“In Blockchain We Trust.” Sound familiar? Throughout the past decade, a quiet technological revolution has been brewing. With its initial debut through Bitcoin in 2008, a peer-to-peer electronic cash system, blockchain technology has managed to evolve and impact almost every potential industry. Spanning several phases of evolution, blockchain has become a factor to consider for financial institutions around the world. In 2017 alone, there has been a 15% increase in banks expecting to implement blockchain technology into their processes.
With many of the major banks now actively researching and experimenting with blockchain technology, this has had a trickle effect to other service industries – particularly accounting.
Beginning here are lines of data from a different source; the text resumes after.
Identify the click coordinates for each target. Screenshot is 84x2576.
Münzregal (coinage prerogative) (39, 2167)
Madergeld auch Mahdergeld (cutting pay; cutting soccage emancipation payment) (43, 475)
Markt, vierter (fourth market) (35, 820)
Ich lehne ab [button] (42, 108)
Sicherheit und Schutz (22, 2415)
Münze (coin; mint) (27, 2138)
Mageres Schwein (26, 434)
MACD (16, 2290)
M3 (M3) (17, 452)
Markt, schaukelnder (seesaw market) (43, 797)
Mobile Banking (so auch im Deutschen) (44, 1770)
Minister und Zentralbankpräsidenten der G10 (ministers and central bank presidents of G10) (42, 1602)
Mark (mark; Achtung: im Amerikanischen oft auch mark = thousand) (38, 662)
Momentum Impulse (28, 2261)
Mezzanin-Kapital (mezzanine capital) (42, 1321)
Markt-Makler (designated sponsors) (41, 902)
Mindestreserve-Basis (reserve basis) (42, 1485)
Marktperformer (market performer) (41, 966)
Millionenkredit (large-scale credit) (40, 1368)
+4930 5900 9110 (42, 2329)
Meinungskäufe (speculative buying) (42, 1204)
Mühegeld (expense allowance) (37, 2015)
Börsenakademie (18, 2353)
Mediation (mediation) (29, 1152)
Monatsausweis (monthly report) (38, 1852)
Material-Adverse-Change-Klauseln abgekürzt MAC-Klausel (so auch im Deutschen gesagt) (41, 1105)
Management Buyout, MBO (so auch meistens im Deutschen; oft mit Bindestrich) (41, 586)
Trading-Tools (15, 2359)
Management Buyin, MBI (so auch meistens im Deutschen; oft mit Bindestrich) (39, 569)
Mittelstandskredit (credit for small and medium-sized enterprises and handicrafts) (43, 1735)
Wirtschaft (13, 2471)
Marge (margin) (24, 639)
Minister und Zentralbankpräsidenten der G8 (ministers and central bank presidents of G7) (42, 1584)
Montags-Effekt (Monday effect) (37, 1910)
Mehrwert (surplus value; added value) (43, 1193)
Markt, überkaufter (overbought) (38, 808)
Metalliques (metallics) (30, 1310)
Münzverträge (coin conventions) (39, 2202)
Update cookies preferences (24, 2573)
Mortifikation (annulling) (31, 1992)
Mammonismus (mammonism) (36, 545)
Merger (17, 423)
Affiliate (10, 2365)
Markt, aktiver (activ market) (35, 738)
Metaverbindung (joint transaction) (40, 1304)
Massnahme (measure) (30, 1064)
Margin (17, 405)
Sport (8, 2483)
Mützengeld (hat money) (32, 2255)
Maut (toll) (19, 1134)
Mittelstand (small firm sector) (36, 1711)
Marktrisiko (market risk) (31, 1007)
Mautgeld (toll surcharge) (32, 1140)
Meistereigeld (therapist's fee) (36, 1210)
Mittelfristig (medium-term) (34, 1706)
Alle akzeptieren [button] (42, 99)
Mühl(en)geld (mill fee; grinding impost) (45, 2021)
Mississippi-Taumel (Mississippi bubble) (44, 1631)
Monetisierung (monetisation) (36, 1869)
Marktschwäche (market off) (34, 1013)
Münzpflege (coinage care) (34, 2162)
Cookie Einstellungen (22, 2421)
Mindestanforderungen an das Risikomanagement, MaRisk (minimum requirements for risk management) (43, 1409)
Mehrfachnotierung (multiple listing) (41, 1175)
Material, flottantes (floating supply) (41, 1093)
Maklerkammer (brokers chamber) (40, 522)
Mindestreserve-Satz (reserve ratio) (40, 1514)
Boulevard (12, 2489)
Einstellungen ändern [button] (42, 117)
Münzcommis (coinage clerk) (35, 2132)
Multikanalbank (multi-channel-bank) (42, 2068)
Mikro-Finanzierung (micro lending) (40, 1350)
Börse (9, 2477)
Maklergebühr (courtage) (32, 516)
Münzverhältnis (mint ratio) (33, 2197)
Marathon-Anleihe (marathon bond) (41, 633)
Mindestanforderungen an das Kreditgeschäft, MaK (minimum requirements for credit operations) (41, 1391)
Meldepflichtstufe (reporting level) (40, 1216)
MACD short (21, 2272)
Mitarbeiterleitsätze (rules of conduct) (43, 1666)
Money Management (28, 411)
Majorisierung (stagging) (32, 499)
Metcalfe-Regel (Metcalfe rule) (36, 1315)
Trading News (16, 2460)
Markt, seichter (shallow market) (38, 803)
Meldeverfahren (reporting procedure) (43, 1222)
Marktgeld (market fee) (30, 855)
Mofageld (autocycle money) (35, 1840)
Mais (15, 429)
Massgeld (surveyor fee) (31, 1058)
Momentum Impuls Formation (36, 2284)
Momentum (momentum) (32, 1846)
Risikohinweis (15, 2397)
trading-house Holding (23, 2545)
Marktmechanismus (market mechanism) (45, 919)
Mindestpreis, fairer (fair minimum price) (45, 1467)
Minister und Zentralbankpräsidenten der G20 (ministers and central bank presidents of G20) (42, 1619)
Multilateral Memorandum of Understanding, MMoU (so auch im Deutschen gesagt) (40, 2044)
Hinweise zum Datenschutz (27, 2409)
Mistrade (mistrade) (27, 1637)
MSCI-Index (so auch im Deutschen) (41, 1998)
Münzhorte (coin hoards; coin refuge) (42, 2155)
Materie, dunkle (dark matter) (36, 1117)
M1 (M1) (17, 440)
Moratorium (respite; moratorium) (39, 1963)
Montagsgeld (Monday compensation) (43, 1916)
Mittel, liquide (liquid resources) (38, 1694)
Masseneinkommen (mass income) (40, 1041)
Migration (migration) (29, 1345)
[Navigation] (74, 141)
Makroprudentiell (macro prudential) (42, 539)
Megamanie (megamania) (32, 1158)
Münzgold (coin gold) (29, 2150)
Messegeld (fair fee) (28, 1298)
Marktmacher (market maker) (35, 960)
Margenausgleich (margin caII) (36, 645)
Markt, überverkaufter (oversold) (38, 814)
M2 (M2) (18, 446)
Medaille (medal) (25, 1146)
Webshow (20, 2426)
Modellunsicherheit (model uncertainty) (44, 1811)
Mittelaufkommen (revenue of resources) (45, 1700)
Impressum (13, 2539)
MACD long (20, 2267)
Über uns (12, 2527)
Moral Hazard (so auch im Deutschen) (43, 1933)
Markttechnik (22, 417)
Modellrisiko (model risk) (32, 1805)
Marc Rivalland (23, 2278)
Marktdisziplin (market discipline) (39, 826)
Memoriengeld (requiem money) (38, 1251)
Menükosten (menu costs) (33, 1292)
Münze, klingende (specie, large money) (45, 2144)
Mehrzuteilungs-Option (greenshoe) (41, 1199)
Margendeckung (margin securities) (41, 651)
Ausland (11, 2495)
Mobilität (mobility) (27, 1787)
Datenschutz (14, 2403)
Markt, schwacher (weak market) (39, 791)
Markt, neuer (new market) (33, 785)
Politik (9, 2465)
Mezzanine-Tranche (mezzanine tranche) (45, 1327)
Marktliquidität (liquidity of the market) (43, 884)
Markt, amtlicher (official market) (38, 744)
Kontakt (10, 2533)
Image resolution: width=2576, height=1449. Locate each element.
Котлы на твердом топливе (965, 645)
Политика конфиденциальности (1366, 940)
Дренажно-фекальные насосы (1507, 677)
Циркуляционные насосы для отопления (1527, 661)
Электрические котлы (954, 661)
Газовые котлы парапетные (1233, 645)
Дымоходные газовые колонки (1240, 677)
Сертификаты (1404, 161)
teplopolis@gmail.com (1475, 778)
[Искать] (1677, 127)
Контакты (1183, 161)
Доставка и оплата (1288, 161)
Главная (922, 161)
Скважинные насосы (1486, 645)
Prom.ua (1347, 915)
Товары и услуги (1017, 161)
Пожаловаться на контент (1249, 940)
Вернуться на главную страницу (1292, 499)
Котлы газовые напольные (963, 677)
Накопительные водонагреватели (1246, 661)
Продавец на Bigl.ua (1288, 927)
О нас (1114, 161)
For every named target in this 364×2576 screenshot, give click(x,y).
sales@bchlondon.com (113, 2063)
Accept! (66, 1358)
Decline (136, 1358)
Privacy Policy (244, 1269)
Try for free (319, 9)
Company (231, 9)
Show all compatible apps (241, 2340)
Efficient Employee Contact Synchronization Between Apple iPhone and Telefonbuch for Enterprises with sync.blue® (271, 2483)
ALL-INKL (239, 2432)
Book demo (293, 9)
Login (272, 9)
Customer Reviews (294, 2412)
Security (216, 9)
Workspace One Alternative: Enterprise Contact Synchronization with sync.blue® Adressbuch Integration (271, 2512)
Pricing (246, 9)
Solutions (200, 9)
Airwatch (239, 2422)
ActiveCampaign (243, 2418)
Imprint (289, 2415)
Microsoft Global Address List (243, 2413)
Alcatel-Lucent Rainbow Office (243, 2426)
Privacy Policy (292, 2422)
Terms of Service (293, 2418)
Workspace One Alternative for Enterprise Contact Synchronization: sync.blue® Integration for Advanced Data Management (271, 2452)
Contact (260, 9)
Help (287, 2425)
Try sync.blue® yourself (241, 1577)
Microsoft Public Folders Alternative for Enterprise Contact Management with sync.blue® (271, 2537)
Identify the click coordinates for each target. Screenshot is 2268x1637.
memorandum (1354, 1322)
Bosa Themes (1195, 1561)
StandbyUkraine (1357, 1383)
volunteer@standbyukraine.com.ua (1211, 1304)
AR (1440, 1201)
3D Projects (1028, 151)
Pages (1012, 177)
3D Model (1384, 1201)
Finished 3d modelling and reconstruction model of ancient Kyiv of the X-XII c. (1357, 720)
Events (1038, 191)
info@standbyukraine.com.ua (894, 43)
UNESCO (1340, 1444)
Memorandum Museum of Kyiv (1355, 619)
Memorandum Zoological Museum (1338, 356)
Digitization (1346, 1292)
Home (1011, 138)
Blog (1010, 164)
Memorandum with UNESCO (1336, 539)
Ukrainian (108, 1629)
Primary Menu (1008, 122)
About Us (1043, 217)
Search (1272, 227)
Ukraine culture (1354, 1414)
One may ask, “how do accounting and blockchain relate?” Simply put, once someone records anything into a system, there is no going back. Anyone, and everyone, can see what has been recorded and nobody can adjust these original records.
Blockchain seamlessly aligns with what accounting should achieve: reliability, transparency, and accuracy. Accounting has had many controversial issues in the past. The most notorious, and unforgettable, was in 2001 with the eruption of the Enron controversy that resulted from fraudulent reporting. Even though legal actions were taken to prevent further corruptive behaviors, several more accounting scandals presented themselves despite the efforts of the Public Company Accounting Oversight Board.
Knowing all too well that accounting can easily be manipulated and purposefully altered, many big accounting firms have viewed blockchain as the potential solution. Blockchain creates a new accounting ledger – a ledger that not only allows continuous updates and verifications but also prevents any corruption through intentional alterations. Blockchain opens the possibility for accountants to access a decentralized general ledger without any loopholes for anyone to manipulate records in secret. All adjustments are made subsequently to the original transaction records and all accounting activities thereafter are transparently streamlined.
Although blockchain technology sounds like the perfect solution to some, the disruptive technology of blockchain makes many accountants fear for their jobs. Nonetheless, despite blockchain technology’s ability to provide an efficient and transparent process for accounting, blockchain does not analyze and interpret numbers as accountants do. Accounting is not solely numbers. Accounting calls for many areas of professional judgment, something no technology can spontaneously perform. Nonetheless, the skepticism and reasons for rejecting blockchain are valid. For now, blockchain technology is still a blooming revolution that requires further research with constant trial and errors. One thing for certain, however, is that blockchain technology may be the next step to evolve the efficiency and reliability of the accounting profession.